Start of The input

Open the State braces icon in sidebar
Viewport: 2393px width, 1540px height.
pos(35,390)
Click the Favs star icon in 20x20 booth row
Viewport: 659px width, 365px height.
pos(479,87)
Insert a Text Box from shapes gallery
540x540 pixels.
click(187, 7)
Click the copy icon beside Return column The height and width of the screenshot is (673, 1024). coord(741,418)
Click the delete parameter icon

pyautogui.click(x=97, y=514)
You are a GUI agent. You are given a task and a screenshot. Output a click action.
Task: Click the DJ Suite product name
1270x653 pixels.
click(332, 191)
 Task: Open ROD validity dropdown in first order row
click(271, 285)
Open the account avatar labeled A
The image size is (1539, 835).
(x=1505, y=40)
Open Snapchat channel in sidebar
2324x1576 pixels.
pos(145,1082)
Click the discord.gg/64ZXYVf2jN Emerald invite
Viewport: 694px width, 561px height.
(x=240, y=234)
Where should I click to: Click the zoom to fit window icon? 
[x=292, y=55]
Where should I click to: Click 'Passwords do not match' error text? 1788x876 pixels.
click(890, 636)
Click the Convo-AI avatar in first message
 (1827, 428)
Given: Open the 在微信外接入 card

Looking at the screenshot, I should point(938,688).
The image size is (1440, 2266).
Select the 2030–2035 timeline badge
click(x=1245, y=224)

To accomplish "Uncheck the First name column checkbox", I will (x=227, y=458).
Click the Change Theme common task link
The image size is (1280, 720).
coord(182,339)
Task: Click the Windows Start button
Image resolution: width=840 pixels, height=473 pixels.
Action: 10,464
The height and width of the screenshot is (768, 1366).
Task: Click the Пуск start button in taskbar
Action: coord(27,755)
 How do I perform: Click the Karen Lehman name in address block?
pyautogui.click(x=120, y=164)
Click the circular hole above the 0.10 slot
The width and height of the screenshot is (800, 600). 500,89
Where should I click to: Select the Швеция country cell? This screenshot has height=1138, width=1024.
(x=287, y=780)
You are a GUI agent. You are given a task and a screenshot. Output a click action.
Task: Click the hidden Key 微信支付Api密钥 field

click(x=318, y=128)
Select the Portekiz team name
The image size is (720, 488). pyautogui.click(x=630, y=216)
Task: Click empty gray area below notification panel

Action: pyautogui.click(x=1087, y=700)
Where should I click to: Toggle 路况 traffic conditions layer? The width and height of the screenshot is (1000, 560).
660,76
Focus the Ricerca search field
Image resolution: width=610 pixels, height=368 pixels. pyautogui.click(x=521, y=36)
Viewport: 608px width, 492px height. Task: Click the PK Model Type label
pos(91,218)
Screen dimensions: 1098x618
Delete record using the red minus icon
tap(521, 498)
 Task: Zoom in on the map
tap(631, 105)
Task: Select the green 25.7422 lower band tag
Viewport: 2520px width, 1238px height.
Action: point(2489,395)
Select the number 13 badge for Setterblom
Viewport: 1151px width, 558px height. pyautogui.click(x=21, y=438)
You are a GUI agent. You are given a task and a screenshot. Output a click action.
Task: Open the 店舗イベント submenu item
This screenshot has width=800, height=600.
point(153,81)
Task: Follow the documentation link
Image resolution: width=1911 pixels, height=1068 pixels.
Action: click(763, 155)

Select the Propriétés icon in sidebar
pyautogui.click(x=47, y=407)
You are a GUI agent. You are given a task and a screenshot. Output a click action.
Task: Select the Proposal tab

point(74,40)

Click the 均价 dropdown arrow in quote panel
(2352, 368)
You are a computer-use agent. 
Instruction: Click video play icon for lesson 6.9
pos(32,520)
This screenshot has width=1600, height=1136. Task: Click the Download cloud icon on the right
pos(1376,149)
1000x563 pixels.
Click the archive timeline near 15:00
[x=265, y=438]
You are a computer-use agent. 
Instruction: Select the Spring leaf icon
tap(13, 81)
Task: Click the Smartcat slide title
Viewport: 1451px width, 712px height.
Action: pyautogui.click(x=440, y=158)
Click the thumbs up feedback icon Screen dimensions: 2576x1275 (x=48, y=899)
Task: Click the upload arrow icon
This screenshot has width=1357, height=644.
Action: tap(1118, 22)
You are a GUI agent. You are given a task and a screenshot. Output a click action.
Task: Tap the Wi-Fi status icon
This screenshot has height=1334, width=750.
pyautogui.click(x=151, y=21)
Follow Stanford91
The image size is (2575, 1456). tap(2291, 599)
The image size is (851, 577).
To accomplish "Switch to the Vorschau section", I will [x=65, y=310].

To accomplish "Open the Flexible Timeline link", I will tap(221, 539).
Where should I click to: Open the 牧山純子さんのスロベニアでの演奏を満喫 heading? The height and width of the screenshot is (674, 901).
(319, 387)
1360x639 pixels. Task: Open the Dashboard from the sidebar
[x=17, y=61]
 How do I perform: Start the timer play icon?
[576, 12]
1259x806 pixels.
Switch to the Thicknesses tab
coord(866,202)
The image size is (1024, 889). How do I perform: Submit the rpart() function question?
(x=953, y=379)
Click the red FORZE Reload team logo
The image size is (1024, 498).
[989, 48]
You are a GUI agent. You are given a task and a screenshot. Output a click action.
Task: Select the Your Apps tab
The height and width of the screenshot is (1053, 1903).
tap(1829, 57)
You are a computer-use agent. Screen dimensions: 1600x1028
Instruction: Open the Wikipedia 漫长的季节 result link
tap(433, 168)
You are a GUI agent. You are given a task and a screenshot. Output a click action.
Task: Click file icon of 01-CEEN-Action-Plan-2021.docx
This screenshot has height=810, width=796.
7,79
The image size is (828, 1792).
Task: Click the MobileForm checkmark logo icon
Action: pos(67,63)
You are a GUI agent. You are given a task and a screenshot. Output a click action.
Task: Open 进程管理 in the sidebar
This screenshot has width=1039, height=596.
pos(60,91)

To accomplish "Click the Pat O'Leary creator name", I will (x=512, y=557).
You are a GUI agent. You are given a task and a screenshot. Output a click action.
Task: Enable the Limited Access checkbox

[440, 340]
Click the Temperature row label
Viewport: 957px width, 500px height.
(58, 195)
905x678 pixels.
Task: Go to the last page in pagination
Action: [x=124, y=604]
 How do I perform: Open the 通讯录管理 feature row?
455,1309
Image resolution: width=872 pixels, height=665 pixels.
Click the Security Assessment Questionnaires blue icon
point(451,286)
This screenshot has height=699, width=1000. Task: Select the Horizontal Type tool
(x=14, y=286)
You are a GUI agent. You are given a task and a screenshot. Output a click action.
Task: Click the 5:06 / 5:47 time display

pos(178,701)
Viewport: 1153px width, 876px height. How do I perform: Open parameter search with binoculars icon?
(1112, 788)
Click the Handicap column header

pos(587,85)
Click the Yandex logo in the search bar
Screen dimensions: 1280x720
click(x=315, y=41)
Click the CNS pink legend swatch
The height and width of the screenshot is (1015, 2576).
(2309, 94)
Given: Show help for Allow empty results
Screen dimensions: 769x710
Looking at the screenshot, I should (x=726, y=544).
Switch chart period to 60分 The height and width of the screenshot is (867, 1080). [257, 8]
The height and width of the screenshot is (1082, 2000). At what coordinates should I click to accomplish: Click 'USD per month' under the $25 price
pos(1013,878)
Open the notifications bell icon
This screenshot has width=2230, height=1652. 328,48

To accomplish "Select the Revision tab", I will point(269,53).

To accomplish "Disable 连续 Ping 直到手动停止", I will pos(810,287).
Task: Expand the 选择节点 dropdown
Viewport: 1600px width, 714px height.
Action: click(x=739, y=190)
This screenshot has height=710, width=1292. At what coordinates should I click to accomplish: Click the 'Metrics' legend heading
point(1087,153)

End of The input

— Short problem —
Can you recast all of the entries above as a numbered list, leaving out any blank lines?

— Correct response —
1. Open the State braces icon in sidebar
2. Viewport: 2393px width, 1540px height.
3. pos(35,390)
4. Click the Favs star icon in 20x20 booth row
5. Viewport: 659px width, 365px height.
6. pos(479,87)
7. Insert a Text Box from shapes gallery
8. 540x540 pixels.
9. click(187, 7)
10. Click the copy icon beside Return column The height and width of the screenshot is (673, 1024). coord(741,418)
11. Click the delete parameter icon
12. pyautogui.click(x=97, y=514)
13. You are a GUI agent. You are given a task and a screenshot. Output a click action.
14. Task: Click the DJ Suite product name
15. 1270x653 pixels.
16. click(332, 191)
17.  Task: Open ROD validity dropdown in first order row
18. click(271, 285)
19. Open the account avatar labeled A
20. The image size is (1539, 835).
21. (x=1505, y=40)
22. Open Snapchat channel in sidebar
23. 2324x1576 pixels.
24. pos(145,1082)
25. Click the discord.gg/64ZXYVf2jN Emerald invite
26. Viewport: 694px width, 561px height.
27. (x=240, y=234)
28. Where should I click to: Click the zoom to fit window icon? 
29. [x=292, y=55]
30. Where should I click to: Click 'Passwords do not match' error text? 1788x876 pixels.
31. click(890, 636)
32. Click the Convo-AI avatar in first message
33.  (1827, 428)
34. Given: Open the 在微信外接入 card
35. Looking at the screenshot, I should point(938,688).
36. The image size is (1440, 2266).
37. Select the 2030–2035 timeline badge
38. click(x=1245, y=224)
39. To accomplish "Uncheck the First name column checkbox", I will (x=227, y=458).
40. Click the Change Theme common task link
41. The image size is (1280, 720).
42. coord(182,339)
43. Task: Click the Windows Start button
44. Image resolution: width=840 pixels, height=473 pixels.
45. Action: 10,464
46. The height and width of the screenshot is (768, 1366).
47. Task: Click the Пуск start button in taskbar
48. Action: coord(27,755)
49.  How do I perform: Click the Karen Lehman name in address block?
50. pyautogui.click(x=120, y=164)
51. Click the circular hole above the 0.10 slot
52. The width and height of the screenshot is (800, 600). 500,89
53. Where should I click to: Select the Швеция country cell? This screenshot has height=1138, width=1024.
54. (x=287, y=780)
55. You are a GUI agent. You are given a task and a screenshot. Output a click action.
56. Task: Click the hidden Key 微信支付Api密钥 field
57. click(x=318, y=128)
58. Select the Portekiz team name
59. The image size is (720, 488). pyautogui.click(x=630, y=216)
60. Task: Click empty gray area below notification panel
61. Action: pyautogui.click(x=1087, y=700)
62. Where should I click to: Toggle 路况 traffic conditions layer? The width and height of the screenshot is (1000, 560).
63. 660,76
64. Focus the Ricerca search field
65. Image resolution: width=610 pixels, height=368 pixels. pyautogui.click(x=521, y=36)
66. Viewport: 608px width, 492px height. Task: Click the PK Model Type label
67. pos(91,218)
68. Screen dimensions: 1098x618
69. Delete record using the red minus icon
70. tap(521, 498)
71.  Task: Zoom in on the map
72. tap(631, 105)
73. Task: Select the green 25.7422 lower band tag
74. Viewport: 2520px width, 1238px height.
75. Action: point(2489,395)
76. Select the number 13 badge for Setterblom
77. Viewport: 1151px width, 558px height. pyautogui.click(x=21, y=438)
78. You are a GUI agent. You are given a task and a screenshot. Output a click action.
79. Task: Open the 店舗イベント submenu item
80. This screenshot has width=800, height=600.
81. point(153,81)
82. Task: Follow the documentation link
83. Image resolution: width=1911 pixels, height=1068 pixels.
84. Action: click(763, 155)
85. Select the Propriétés icon in sidebar
86. pyautogui.click(x=47, y=407)
87. You are a GUI agent. You are given a task and a screenshot. Output a click action.
88. Task: Select the Proposal tab
89. point(74,40)
90. Click the 均价 dropdown arrow in quote panel
91. (2352, 368)
92. You are a computer-use agent. 
93. Instruction: Click video play icon for lesson 6.9
94. pos(32,520)
95. This screenshot has width=1600, height=1136. Task: Click the Download cloud icon on the right
96. pos(1376,149)
97. 1000x563 pixels.
98. Click the archive timeline near 15:00
99. [x=265, y=438]
100. You are a computer-use agent. 
101. Instruction: Select the Spring leaf icon
102. tap(13, 81)
103. Task: Click the Smartcat slide title
104. Viewport: 1451px width, 712px height.
105. Action: pyautogui.click(x=440, y=158)
106. Click the thumbs up feedback icon Screen dimensions: 2576x1275 (x=48, y=899)
107. Task: Click the upload arrow icon
108. This screenshot has width=1357, height=644.
109. Action: tap(1118, 22)
110. You are a GUI agent. You are given a task and a screenshot. Output a click action.
111. Task: Tap the Wi-Fi status icon
112. This screenshot has height=1334, width=750.
113. pyautogui.click(x=151, y=21)
114. Follow Stanford91
115. The image size is (2575, 1456). tap(2291, 599)
116. The image size is (851, 577).
117. To accomplish "Switch to the Vorschau section", I will [x=65, y=310].
118. To accomplish "Open the Flexible Timeline link", I will tap(221, 539).
119. Where should I click to: Open the 牧山純子さんのスロベニアでの演奏を満喫 heading? The height and width of the screenshot is (674, 901).
120. (319, 387)
121. 1360x639 pixels. Task: Open the Dashboard from the sidebar
122. [x=17, y=61]
123.  How do I perform: Start the timer play icon?
124. [576, 12]
125. 1259x806 pixels.
126. Switch to the Thicknesses tab
127. coord(866,202)
128. The image size is (1024, 889). How do I perform: Submit the rpart() function question?
129. (x=953, y=379)
130. Click the red FORZE Reload team logo
131. The image size is (1024, 498).
132. [989, 48]
133. You are a GUI agent. You are given a task and a screenshot. Output a click action.
134. Task: Select the Your Apps tab
135. The height and width of the screenshot is (1053, 1903).
136. tap(1829, 57)
137. You are a computer-use agent. Screen dimensions: 1600x1028
138. Instruction: Open the Wikipedia 漫长的季节 result link
139. tap(433, 168)
140. You are a GUI agent. You are given a task and a screenshot. Output a click action.
141. Task: Click file icon of 01-CEEN-Action-Plan-2021.docx
142. This screenshot has height=810, width=796.
143. 7,79
144. The image size is (828, 1792).
145. Task: Click the MobileForm checkmark logo icon
146. Action: pos(67,63)
147. You are a GUI agent. You are given a task and a screenshot. Output a click action.
148. Task: Open 进程管理 in the sidebar
149. This screenshot has width=1039, height=596.
150. pos(60,91)
151. To accomplish "Click the Pat O'Leary creator name", I will (x=512, y=557).
152. You are a GUI agent. You are given a task and a screenshot. Output a click action.
153. Task: Enable the Limited Access checkbox
154. [440, 340]
155. Click the Temperature row label
156. Viewport: 957px width, 500px height.
157. (58, 195)
158. 905x678 pixels.
159. Task: Go to the last page in pagination
160. Action: [x=124, y=604]
161.  How do I perform: Open the 通讯录管理 feature row?
162. 455,1309
163. Image resolution: width=872 pixels, height=665 pixels.
164. Click the Security Assessment Questionnaires blue icon
165. point(451,286)
166. This screenshot has height=699, width=1000. Task: Select the Horizontal Type tool
167. (x=14, y=286)
168. You are a GUI agent. You are given a task and a screenshot. Output a click action.
169. Task: Click the 5:06 / 5:47 time display
170. pos(178,701)
171. Viewport: 1153px width, 876px height. How do I perform: Open parameter search with binoculars icon?
172. (1112, 788)
173. Click the Handicap column header
174. pos(587,85)
175. Click the Yandex logo in the search bar
176. Screen dimensions: 1280x720
177. click(x=315, y=41)
178. Click the CNS pink legend swatch
179. The height and width of the screenshot is (1015, 2576).
180. (2309, 94)
181. Given: Show help for Allow empty results
182. Screen dimensions: 769x710
183. Looking at the screenshot, I should (x=726, y=544).
184. Switch chart period to 60分 The height and width of the screenshot is (867, 1080). [257, 8]
185. The height and width of the screenshot is (1082, 2000). At what coordinates should I click to accomplish: Click 'USD per month' under the $25 price
186. pos(1013,878)
187. Open the notifications bell icon
188. This screenshot has width=2230, height=1652. 328,48
189. To accomplish "Select the Revision tab", I will point(269,53).
190. To accomplish "Disable 连续 Ping 直到手动停止", I will pos(810,287).
191. Task: Expand the 选择节点 dropdown
192. Viewport: 1600px width, 714px height.
193. Action: click(x=739, y=190)
194. This screenshot has height=710, width=1292. At what coordinates should I click to accomplish: Click the 'Metrics' legend heading
195. point(1087,153)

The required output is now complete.